**Aim**
Render every line of the data below as a Markdown table with two columns, Row and Line. Number each row and leave out blank lines.

**Exercise materials**
★ ★ ★ ★ ★ ★ ★

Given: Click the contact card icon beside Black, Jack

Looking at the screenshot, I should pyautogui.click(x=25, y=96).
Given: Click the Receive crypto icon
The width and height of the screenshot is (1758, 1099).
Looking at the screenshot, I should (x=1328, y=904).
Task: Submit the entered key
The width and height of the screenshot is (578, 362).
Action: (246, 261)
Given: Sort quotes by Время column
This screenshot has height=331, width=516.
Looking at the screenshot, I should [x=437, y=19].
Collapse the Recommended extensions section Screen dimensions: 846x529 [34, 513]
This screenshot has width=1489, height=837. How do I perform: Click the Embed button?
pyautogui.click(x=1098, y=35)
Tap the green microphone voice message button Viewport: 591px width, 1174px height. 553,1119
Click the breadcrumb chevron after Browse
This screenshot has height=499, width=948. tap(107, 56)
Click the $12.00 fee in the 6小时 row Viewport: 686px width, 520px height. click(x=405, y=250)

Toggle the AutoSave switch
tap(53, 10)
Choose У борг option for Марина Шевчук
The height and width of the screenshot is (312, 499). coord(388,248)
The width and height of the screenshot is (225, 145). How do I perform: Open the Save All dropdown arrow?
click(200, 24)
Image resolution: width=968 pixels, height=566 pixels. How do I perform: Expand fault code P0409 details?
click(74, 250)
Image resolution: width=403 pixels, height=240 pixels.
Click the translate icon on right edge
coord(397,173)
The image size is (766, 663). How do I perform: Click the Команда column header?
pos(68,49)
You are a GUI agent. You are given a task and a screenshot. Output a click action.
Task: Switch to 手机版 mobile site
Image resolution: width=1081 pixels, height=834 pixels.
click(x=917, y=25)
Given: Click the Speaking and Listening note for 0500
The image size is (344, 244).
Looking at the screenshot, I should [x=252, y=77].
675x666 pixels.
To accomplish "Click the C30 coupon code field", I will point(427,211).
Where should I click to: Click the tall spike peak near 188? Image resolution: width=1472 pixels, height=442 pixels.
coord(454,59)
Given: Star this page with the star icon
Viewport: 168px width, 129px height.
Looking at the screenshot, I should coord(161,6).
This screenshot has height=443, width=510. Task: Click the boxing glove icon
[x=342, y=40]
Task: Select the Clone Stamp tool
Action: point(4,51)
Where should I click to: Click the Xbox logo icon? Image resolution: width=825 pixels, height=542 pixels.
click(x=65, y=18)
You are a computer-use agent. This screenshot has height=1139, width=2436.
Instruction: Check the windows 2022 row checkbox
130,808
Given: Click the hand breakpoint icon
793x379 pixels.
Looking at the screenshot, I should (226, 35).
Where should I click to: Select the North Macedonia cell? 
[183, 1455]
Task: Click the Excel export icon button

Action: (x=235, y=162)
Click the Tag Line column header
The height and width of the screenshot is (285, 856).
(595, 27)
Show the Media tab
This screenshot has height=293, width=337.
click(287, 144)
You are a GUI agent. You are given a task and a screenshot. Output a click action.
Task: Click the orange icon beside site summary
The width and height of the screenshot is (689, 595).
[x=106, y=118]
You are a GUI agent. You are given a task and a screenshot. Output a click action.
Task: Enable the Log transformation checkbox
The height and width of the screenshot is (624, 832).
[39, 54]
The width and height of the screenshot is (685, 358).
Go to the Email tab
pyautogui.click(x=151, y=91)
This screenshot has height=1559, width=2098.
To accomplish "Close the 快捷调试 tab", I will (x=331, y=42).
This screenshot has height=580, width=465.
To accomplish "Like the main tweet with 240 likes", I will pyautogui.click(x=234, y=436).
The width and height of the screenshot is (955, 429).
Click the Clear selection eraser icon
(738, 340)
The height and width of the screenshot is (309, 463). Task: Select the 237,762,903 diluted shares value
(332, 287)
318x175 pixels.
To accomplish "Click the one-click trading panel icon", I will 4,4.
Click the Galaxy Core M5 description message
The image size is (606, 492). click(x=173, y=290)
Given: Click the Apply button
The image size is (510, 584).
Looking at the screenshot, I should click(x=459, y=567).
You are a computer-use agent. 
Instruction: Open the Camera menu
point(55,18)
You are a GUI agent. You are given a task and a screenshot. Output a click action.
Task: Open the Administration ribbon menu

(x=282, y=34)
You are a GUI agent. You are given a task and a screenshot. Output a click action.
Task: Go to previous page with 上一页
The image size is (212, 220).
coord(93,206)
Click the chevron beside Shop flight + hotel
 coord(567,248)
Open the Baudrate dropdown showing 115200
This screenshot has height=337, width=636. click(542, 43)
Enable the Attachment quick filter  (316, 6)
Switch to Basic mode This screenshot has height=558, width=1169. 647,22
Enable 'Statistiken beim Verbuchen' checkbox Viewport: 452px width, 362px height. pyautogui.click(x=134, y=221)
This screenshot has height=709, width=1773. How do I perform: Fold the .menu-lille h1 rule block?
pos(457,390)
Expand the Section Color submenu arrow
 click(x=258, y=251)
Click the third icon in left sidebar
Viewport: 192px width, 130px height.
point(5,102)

★ ★ ★ ★ ★ ★ ★

**Solution to the exercise**
| Row | Line |
|---|---|
| 1 | Given: Click the contact card icon beside Black, Jack |
| 2 | Looking at the screenshot, I should pyautogui.click(x=25, y=96). |
| 3 | Given: Click the Receive crypto icon |
| 4 | The width and height of the screenshot is (1758, 1099). |
| 5 | Looking at the screenshot, I should (x=1328, y=904). |
| 6 | Task: Submit the entered key |
| 7 | The width and height of the screenshot is (578, 362). |
| 8 | Action: (246, 261) |
| 9 | Given: Sort quotes by Время column |
| 10 | This screenshot has height=331, width=516. |
| 11 | Looking at the screenshot, I should [x=437, y=19]. |
| 12 | Collapse the Recommended extensions section Screen dimensions: 846x529 [34, 513] |
| 13 | This screenshot has width=1489, height=837. How do I perform: Click the Embed button? |
| 14 | pyautogui.click(x=1098, y=35) |
| 15 | Tap the green microphone voice message button Viewport: 591px width, 1174px height. 553,1119 |
| 16 | Click the breadcrumb chevron after Browse |
| 17 | This screenshot has height=499, width=948. tap(107, 56) |
| 18 | Click the $12.00 fee in the 6小时 row Viewport: 686px width, 520px height. click(x=405, y=250) |
| 19 | Toggle the AutoSave switch |
| 20 | tap(53, 10) |
| 21 | Choose У борг option for Марина Шевчук |
| 22 | The height and width of the screenshot is (312, 499). coord(388,248) |
| 23 | The width and height of the screenshot is (225, 145). How do I perform: Open the Save All dropdown arrow? |
| 24 | click(200, 24) |
| 25 | Image resolution: width=968 pixels, height=566 pixels. How do I perform: Expand fault code P0409 details? |
| 26 | click(74, 250) |
| 27 | Image resolution: width=403 pixels, height=240 pixels. |
| 28 | Click the translate icon on right edge |
| 29 | coord(397,173) |
| 30 | The image size is (766, 663). How do I perform: Click the Команда column header? |
| 31 | pos(68,49) |
| 32 | You are a GUI agent. You are given a task and a screenshot. Output a click action. |
| 33 | Task: Switch to 手机版 mobile site |
| 34 | Image resolution: width=1081 pixels, height=834 pixels. |
| 35 | click(x=917, y=25) |
| 36 | Given: Click the Speaking and Listening note for 0500 |
| 37 | The image size is (344, 244). |
| 38 | Looking at the screenshot, I should [x=252, y=77]. |
| 39 | 675x666 pixels. |
| 40 | To accomplish "Click the C30 coupon code field", I will point(427,211). |
| 41 | Where should I click to: Click the tall spike peak near 188? Image resolution: width=1472 pixels, height=442 pixels. |
| 42 | coord(454,59) |
| 43 | Given: Star this page with the star icon |
| 44 | Viewport: 168px width, 129px height. |
| 45 | Looking at the screenshot, I should coord(161,6). |
| 46 | This screenshot has height=443, width=510. Task: Click the boxing glove icon |
| 47 | [x=342, y=40] |
| 48 | Task: Select the Clone Stamp tool |
| 49 | Action: point(4,51) |
| 50 | Where should I click to: Click the Xbox logo icon? Image resolution: width=825 pixels, height=542 pixels. |
| 51 | click(x=65, y=18) |
| 52 | You are a computer-use agent. This screenshot has height=1139, width=2436. |
| 53 | Instruction: Check the windows 2022 row checkbox |
| 54 | 130,808 |
| 55 | Given: Click the hand breakpoint icon |
| 56 | 793x379 pixels. |
| 57 | Looking at the screenshot, I should (226, 35). |
| 58 | Where should I click to: Select the North Macedonia cell?  |
| 59 | [183, 1455] |
| 60 | Task: Click the Excel export icon button |
| 61 | Action: (x=235, y=162) |
| 62 | Click the Tag Line column header |
| 63 | The height and width of the screenshot is (285, 856). |
| 64 | (595, 27) |
| 65 | Show the Media tab |
| 66 | This screenshot has height=293, width=337. |
| 67 | click(287, 144) |
| 68 | You are a GUI agent. You are given a task and a screenshot. Output a click action. |
| 69 | Task: Click the orange icon beside site summary |
| 70 | The width and height of the screenshot is (689, 595). |
| 71 | [x=106, y=118] |
| 72 | You are a GUI agent. You are given a task and a screenshot. Output a click action. |
| 73 | Task: Enable the Log transformation checkbox |
| 74 | The height and width of the screenshot is (624, 832). |
| 75 | [39, 54] |
| 76 | The width and height of the screenshot is (685, 358). |
| 77 | Go to the Email tab |
| 78 | pyautogui.click(x=151, y=91) |
| 79 | This screenshot has height=1559, width=2098. |
| 80 | To accomplish "Close the 快捷调试 tab", I will (x=331, y=42). |
| 81 | This screenshot has height=580, width=465. |
| 82 | To accomplish "Like the main tweet with 240 likes", I will pyautogui.click(x=234, y=436). |
| 83 | The width and height of the screenshot is (955, 429). |
| 84 | Click the Clear selection eraser icon |
| 85 | (738, 340) |
| 86 | The height and width of the screenshot is (309, 463). Task: Select the 237,762,903 diluted shares value |
| 87 | (332, 287) |
| 88 | 318x175 pixels. |
| 89 | To accomplish "Click the one-click trading panel icon", I will 4,4. |
| 90 | Click the Galaxy Core M5 description message |
| 91 | The image size is (606, 492). click(x=173, y=290) |
| 92 | Given: Click the Apply button |
| 93 | The image size is (510, 584). |
| 94 | Looking at the screenshot, I should click(x=459, y=567). |
| 95 | You are a computer-use agent.  |
| 96 | Instruction: Open the Camera menu |
| 97 | point(55,18) |
| 98 | You are a GUI agent. You are given a task and a screenshot. Output a click action. |
| 99 | Task: Open the Administration ribbon menu |
| 100 | (x=282, y=34) |
| 101 | You are a GUI agent. You are given a task and a screenshot. Output a click action. |
| 102 | Task: Go to previous page with 上一页 |
| 103 | The image size is (212, 220). |
| 104 | coord(93,206) |
| 105 | Click the chevron beside Shop flight + hotel |
| 106 |  coord(567,248) |
| 107 | Open the Baudrate dropdown showing 115200 |
| 108 | This screenshot has height=337, width=636. click(542, 43) |
| 109 | Enable the Attachment quick filter  (316, 6) |
| 110 | Switch to Basic mode This screenshot has height=558, width=1169. 647,22 |
| 111 | Enable 'Statistiken beim Verbuchen' checkbox Viewport: 452px width, 362px height. pyautogui.click(x=134, y=221) |
| 112 | This screenshot has height=709, width=1773. How do I perform: Fold the .menu-lille h1 rule block? |
| 113 | pos(457,390) |
| 114 | Expand the Section Color submenu arrow |
| 115 |  click(x=258, y=251) |
| 116 | Click the third icon in left sidebar |
| 117 | Viewport: 192px width, 130px height. |
| 118 | point(5,102) |